Remember that massive economic boom in North Dakota? That was so early 2012.
The Atlantic‘s Derek Thompson outlines the state’s slowdown at the end of last year. He starts with this graph:
Click to embiggen.
This chart tells two stories about America’s little petro state. First story: At the beginning of 2012 (much like in 2011 and 2010), North Dakota’s stratospheric job creation numbers made even the next frothiest states look like they’re were suffering a post-Soviet-breakup depression. Second story: Something happened in the second half of 2012. North Dakota’s economy fell back to earth. …
You might say, don’t be unfair, North Dakota never could have kept up its 2011 rate!, and I might respond, you’re right. If the U.S. had experienced Dakotan growth across 2011, we would have added about 400,000 jobs per month, and that’s just absurd.
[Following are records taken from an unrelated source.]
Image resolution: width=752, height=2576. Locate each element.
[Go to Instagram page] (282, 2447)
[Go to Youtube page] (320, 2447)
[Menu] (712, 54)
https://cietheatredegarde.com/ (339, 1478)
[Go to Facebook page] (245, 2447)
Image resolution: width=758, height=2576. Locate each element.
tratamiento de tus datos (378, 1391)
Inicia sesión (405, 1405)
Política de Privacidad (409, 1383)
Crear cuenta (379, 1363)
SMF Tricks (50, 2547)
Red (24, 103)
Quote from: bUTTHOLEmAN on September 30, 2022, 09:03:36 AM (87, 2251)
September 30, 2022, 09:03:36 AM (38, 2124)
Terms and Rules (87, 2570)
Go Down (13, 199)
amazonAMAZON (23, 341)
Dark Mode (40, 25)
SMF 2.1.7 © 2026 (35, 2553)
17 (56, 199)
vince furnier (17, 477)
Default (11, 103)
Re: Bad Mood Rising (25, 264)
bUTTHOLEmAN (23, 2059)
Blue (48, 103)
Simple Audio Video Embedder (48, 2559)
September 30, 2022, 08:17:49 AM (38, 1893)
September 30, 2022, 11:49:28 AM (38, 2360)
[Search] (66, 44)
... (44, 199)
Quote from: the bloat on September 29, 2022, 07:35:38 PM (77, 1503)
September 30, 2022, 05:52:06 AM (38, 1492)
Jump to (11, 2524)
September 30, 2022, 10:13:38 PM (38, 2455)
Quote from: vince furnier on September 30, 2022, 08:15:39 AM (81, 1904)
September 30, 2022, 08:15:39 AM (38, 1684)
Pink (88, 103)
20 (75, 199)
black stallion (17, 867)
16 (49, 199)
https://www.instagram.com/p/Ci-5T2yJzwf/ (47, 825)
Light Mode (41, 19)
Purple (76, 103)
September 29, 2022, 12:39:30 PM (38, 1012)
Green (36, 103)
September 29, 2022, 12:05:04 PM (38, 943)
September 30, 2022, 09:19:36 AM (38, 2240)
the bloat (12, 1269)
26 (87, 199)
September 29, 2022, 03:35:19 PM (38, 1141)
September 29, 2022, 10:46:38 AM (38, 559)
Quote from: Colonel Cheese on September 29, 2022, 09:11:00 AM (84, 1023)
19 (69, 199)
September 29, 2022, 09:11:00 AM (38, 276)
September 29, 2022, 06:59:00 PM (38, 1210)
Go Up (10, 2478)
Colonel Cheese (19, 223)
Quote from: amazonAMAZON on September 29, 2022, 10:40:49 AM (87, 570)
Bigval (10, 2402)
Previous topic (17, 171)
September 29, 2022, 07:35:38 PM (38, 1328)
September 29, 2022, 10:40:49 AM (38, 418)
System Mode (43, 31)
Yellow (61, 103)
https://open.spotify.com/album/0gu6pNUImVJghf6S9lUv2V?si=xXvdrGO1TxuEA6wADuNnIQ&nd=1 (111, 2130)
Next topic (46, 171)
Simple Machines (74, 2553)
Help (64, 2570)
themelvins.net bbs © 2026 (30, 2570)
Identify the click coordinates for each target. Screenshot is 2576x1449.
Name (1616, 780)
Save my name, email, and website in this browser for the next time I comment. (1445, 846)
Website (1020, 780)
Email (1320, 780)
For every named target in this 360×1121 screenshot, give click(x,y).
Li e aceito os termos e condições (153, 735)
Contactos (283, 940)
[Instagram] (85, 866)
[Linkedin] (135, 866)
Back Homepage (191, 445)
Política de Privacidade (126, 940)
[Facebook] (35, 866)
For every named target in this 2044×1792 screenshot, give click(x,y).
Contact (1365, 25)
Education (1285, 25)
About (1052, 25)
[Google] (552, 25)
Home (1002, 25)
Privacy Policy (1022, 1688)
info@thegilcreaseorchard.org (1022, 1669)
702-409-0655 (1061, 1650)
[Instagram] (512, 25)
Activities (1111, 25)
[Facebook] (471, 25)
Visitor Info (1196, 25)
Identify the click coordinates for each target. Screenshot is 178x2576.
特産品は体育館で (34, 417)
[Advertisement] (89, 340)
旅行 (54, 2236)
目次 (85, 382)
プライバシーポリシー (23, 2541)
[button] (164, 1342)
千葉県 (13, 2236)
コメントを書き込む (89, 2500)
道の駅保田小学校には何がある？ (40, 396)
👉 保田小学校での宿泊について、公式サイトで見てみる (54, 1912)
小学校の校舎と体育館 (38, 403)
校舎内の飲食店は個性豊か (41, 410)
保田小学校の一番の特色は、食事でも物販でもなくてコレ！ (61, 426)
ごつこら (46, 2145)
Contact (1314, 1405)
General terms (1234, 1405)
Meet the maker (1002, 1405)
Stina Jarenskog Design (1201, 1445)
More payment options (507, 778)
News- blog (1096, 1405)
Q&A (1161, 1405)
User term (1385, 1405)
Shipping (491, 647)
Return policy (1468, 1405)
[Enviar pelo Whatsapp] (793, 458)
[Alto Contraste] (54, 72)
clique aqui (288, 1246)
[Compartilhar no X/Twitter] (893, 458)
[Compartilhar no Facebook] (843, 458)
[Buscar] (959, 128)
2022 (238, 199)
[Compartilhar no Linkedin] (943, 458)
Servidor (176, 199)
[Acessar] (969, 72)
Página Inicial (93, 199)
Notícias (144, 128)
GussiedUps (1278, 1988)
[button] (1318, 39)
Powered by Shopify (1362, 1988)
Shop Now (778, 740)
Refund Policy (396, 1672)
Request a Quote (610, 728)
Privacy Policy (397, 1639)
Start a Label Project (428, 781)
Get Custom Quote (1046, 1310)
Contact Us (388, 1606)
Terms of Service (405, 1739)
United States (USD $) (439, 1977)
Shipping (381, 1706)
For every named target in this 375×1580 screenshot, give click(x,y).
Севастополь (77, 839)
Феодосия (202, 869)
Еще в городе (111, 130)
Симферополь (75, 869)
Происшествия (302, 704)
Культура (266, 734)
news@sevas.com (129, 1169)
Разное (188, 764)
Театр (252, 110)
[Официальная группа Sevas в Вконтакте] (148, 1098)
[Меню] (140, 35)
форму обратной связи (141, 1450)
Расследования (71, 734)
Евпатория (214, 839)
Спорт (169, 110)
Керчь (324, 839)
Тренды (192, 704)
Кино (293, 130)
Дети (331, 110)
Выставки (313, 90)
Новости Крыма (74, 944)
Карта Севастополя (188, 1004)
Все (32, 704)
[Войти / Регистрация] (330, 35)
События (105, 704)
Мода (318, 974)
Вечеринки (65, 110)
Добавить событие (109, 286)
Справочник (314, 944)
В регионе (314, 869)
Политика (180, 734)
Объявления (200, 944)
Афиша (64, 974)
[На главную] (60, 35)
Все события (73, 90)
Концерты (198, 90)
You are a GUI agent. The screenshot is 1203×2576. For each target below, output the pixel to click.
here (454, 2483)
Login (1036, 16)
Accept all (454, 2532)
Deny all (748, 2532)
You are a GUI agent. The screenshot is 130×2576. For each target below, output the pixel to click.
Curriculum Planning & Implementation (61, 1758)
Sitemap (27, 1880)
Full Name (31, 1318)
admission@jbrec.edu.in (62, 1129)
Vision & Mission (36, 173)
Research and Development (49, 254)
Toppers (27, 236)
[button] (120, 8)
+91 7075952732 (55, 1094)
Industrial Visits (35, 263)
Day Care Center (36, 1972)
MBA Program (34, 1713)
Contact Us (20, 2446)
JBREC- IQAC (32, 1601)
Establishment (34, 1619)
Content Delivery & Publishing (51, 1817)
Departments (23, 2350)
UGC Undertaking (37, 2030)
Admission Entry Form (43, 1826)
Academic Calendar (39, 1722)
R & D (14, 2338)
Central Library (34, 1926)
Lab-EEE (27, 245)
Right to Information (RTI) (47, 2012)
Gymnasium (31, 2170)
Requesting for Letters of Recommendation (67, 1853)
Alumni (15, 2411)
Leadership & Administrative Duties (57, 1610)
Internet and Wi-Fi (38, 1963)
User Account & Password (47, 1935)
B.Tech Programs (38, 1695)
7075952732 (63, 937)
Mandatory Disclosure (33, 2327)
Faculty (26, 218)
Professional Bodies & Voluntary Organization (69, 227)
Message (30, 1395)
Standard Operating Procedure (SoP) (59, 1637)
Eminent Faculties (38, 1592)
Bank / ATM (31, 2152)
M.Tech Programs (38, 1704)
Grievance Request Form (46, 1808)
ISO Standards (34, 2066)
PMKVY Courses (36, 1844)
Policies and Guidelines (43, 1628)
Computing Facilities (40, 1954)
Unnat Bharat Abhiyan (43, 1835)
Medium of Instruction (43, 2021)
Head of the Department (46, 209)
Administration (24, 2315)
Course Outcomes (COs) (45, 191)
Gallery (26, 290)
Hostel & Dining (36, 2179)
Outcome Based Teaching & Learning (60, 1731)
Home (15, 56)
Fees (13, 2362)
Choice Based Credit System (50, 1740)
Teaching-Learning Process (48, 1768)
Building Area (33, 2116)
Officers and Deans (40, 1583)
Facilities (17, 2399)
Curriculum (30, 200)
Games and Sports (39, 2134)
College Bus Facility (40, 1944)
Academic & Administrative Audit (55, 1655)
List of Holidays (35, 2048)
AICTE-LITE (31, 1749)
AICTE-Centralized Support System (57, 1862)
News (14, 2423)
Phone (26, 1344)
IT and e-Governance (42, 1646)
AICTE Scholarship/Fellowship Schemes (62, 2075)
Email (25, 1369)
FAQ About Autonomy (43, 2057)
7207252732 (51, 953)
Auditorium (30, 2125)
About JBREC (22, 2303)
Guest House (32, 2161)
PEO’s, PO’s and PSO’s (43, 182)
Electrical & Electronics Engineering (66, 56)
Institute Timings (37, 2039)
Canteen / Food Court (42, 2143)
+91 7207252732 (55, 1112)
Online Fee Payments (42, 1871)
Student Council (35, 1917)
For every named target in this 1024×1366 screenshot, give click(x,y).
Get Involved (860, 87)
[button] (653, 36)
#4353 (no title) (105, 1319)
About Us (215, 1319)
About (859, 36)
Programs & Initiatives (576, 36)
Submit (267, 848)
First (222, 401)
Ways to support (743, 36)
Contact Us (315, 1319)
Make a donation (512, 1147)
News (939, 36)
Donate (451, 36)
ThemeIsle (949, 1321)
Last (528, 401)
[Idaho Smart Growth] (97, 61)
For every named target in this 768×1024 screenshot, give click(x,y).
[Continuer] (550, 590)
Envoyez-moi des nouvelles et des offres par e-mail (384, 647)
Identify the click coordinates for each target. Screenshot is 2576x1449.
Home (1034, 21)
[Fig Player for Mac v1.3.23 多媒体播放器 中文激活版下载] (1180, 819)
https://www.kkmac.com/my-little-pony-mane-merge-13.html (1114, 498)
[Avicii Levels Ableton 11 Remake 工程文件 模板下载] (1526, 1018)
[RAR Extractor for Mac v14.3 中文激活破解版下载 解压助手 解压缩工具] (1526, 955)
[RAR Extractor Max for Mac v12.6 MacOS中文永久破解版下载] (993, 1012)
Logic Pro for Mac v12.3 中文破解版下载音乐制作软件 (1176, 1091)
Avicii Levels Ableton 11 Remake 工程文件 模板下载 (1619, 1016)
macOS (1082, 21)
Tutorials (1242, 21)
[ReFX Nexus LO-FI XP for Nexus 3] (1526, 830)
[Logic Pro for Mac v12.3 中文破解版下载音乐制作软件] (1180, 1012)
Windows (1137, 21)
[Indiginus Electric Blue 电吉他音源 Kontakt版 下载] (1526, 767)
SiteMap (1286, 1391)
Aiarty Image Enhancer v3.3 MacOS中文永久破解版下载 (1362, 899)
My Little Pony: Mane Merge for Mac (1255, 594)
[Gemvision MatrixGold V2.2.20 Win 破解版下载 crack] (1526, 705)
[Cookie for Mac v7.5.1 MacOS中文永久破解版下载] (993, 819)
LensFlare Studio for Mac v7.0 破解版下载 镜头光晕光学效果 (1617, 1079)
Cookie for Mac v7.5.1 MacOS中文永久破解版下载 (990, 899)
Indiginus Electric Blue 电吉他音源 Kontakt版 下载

Why the slowdown? In part, because drilling (and ancillary costs) gets more expensive as it gets more popular. Supply and demand.
The rig count across North Dakota, and particularly in the rich Bakken shale, dropped sharply in September and hiring has slowed since the summer, as drilling companies have turned their focus to efficiency as capital costs (and concerns of regulation) rise in the Bakken. That’s probably had spill-over effects in transportation hiring.
And in housing: A massive spike in new house construction at the beginning of 2012 leveled off as oilfield hiring slowed.
Thompson notes that the state is not seeing a bust, just a slowdown. So if you want to get in on that North Frackota action, you still can. But open a hotel, not an oil well.